Howard, Evers and others demanded a thorough investigation. The sheriff and governor spurned them, but U.S. Attorney General Herbert Brownell Jr. ordered the Justice Department to look into the matter.

Lee's funeral in Belzoni attracted reporters from major black newspapers. His widow Rosebud decided to have an open casket, to reveal how her husband had suffered. Emmett Till's mother would do the same a few months later after her teenage son was lynched. Readers of the Chicago Defender shared Rosebud Lee's outrage by viewing a photo of her husband's body. The NAACP-organized memorial service in Belzoni drew more than 1,000 attendees. Tensions were high in this small rural Delta town, as whites had long expected deference from the black majority. Howard and Roy Wilkins, the national president of the NAACP, shared the speakers' platform at Lee's funeral. Howard said that some blacks "would sell their grandmas for half a dollar, but Reverend Lee was not one of them."

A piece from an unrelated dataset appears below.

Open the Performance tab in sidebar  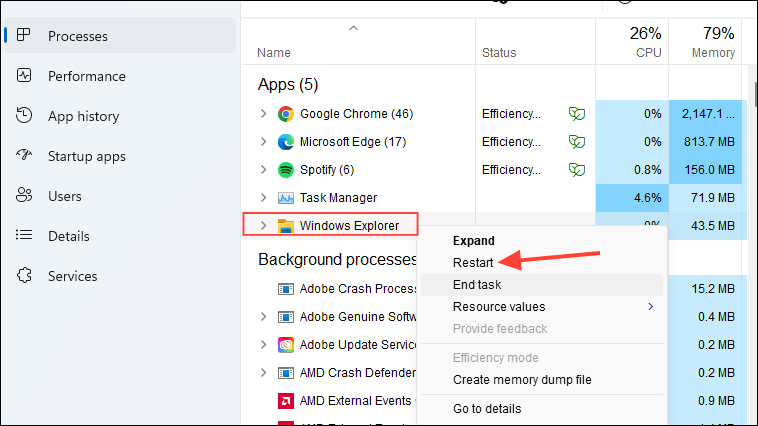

Civil rights activists searched the Delta looking for evidence to find the killers. Medgar Evers reputedly "cut his teeth" on the Lee case, continually feeding information to the press. Despite the efforts of activists, interest began to wane, and the FBI investigation was eventually closed. Agents had identified credible white suspects, but said that potential witnesses appeared afraid to talk. No charges were ever brought against any suspect for Lee's murder.

==Legacy==
Lee's death captured national attention, highlighting the oppressive nature of Mississippi Jim Crow and the violence black residents had to face to exercise ordinary rights. In the state, Lee's death served as a catalyst for some activists to step up their efforts.

Lee exemplified a generation of activists who used business success to build a platform to work as mature men on civil rights. He paved the way for other leaders to come up from the African-American community, and emphasized the power of the vote.

==See also==

- Lamar Smith (activist)
- Emmett Till
- List of unsolved murders (1900–1979)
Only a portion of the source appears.